[Digikam-users] Tags and metadata for photo and video

Jean-François Rabasse jean-francois.rabasse at wanadoo.fr
Thu May 17 16:28:37 BST 2012


Hello Cédric,
some comments as I see two different issues in your post.

On Thu, 17 May 2012, Cédric Macquat wrote:

> Hello,
> 
> I want to manage my photo collection and video collection with
> digikam. With digikam I tagged my photos and I want to begin with the
> video. My problem is the following: If I want to use another software
> to manage my photos and video in the future (perhaps one time another
> one will fit better to my needs, but for the moment digikam is
> perfect : -D) how can I make sure I don't have to retag everything ?
> When I will have much more photos and videos it won't be possible to
> do the work again.

The bad new is that (nothing but my own personal opinion) it doesn't
seem possible to expect setting up a tags strategy and keep it as is
along years or decades, and software changes.

Metadata world is a swampy and misty landscape.
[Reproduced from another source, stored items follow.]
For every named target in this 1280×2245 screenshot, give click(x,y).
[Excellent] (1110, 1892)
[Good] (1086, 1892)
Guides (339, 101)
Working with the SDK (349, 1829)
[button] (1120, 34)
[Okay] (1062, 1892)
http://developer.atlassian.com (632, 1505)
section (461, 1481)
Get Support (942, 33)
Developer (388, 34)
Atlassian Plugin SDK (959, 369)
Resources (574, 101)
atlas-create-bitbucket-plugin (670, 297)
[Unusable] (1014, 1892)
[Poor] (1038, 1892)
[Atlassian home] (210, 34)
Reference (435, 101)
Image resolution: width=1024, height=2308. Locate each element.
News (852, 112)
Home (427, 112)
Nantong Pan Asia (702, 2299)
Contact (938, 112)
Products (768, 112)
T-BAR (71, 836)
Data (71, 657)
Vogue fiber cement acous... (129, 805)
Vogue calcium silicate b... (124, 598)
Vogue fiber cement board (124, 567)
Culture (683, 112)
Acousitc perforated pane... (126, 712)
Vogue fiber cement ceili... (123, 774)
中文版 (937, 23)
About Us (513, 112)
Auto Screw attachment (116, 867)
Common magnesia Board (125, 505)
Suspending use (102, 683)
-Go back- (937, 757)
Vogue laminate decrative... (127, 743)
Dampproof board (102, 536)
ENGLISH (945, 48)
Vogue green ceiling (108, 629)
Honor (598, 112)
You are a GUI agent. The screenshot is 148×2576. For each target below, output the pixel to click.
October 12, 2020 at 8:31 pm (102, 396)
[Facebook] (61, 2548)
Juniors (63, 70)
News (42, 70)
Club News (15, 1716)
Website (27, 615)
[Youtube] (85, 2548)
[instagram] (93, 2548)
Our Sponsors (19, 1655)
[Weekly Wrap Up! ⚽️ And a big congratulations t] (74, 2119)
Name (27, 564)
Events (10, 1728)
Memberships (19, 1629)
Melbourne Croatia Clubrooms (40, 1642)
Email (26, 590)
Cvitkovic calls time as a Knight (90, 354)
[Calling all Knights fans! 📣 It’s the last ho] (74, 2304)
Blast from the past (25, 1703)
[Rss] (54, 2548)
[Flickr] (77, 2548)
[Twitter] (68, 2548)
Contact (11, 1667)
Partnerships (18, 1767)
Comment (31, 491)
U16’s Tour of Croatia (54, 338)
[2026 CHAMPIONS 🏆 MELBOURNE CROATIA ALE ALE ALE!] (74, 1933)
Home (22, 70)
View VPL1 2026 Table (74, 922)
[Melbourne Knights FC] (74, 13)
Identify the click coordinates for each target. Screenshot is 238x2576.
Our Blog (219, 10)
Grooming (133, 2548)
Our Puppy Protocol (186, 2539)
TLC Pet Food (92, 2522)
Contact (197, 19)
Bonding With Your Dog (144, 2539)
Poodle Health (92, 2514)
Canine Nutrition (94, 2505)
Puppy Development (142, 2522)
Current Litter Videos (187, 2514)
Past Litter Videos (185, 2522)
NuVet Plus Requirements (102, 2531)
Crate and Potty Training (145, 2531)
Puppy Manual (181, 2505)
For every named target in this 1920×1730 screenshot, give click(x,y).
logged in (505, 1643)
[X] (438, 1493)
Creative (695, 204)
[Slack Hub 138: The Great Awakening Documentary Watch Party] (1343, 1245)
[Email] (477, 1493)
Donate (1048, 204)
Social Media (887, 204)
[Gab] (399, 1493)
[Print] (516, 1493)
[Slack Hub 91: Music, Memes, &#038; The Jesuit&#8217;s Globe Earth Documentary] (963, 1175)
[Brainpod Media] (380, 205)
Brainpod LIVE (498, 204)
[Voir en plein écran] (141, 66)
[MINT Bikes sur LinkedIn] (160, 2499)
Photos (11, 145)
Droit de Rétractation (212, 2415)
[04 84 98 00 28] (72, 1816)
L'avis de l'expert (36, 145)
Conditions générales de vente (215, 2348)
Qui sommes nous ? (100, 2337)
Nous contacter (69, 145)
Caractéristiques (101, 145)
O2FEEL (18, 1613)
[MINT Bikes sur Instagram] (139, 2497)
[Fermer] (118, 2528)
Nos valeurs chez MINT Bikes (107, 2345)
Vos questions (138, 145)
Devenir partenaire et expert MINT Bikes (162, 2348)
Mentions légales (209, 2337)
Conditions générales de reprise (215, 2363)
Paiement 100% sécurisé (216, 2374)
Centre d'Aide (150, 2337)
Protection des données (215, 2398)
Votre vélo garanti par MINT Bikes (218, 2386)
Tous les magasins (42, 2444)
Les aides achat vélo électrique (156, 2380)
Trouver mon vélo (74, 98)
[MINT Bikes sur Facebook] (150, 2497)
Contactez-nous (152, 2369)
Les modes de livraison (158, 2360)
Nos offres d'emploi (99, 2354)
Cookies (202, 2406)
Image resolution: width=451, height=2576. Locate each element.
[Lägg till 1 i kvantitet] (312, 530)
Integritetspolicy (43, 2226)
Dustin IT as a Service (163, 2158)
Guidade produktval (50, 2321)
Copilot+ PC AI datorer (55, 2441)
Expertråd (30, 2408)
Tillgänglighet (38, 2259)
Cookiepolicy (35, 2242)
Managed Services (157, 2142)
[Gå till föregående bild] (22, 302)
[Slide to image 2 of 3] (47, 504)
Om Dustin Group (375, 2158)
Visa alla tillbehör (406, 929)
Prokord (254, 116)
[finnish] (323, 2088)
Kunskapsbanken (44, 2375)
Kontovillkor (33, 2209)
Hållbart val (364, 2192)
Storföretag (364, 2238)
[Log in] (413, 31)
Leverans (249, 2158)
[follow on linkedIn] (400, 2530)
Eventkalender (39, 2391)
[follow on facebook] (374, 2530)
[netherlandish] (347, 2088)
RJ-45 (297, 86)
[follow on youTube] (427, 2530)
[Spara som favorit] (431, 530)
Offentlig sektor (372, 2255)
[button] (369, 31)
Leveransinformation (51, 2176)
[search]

Some standards exist but
they mostly define data formats and labels, and are more unfocused on
data semantics and where to put what. A software development team may
have its own interpretation and another team may disagree and do
something different.
(Digikam itself does some interpretation in metadata handling, and not
everybody agrees.)

Also, software often needs some information not featured in standards
and will thus create its own namespaces for that.
Compatibility is then broken.
(Digikam does that. The tree structured tags system - a nice feature
indeed - is out of standards that propose only flat lists of keywords.
So, Digikam invents a special tag, xmp.digikam.tagslist, with special
syntax, Tag/Subtag/Subtag, that no other software will read.)

The good new (my personal opinion again) is that tagging and indexing
work should never be redone from scratch if you get prepared to do some
adaptation work. That work could be some home made scripts and command
line tools to extract all of your meta information, then feed under a
different way to suit the target management system.
(I happened to do that a few years ago, extracting structured indexes
from a SQL database, then rebuilding syntax compatible with
digikam.tagslist and feeding into images with exiftool. It took several
hours to build and check the tools but nothing was lost and it spared
hundreds of hours if reindexing from scratch would have to be done.)

The important thing is to tag and index fresh new stuff when it comes
under hand and trust for the future. Readable/writable information will
surely remain readable, and rewritable under a different form.


> ...
> But now I will tag my videos and with digikam it's not possible to
> create a xmp file for videos. I think the best way the retain the tag
> is to write in the metadata of the video, but how ? Or can I create an
> xmp sidecar for video with another software ? At the moment I'm
> looking at exiftool but until now I was not able to create an xmp
> sidecar for video with the same format as for the photos.

I have exactly the same problem, with non photos files. Videos yes,
and also, in my case, tracks logs GPX files I want to manage along with
images. The GPX format doesn't provide any metadata support, and Digikam
ignores that kind of file so, no XMP sidecar solution.

A possible solution is to create an image, JPEG format, for each of
those special files. For video files it's possible to use command line
tools as mencoder that allows extracting one video frame, the first one
or an offset one, and building a JPEG or PNG image. It works fine.
(For my GPX files, I use web services, e.g. GPS-visualizer that can create
a nice terrain map with the track overplotted in color.)

So, with Digikam, I don't tag the files but that « companion image ».
And when I do browse and search, I can find such an image and from name
and album name, I get the file. (Using a naming convention such as
xxxx.jpg is companion for xxxx.mpg, or xxxx.gpx, and lies into the same
folder.)

It's not that great, I admit, but it works well. If I happen some day to
know how to feed a video file with metadata, I'll probably move tags
information from the JPG to the MPG. As for today I don't know how, so I
live with thati, waiting for better days:-)

Maybe some other users will feed this thread with better ideas.

Regards,

Jean-François


PS: companion images, or placeholders, has recently been discussed on
this list, about an off-line data topic. Maybe for video files,
mostly very big files, indexing and managing a large video collection
could also require off-line data management along with that metadata
issue.
A companion image can merge both issues, for lack of anything better.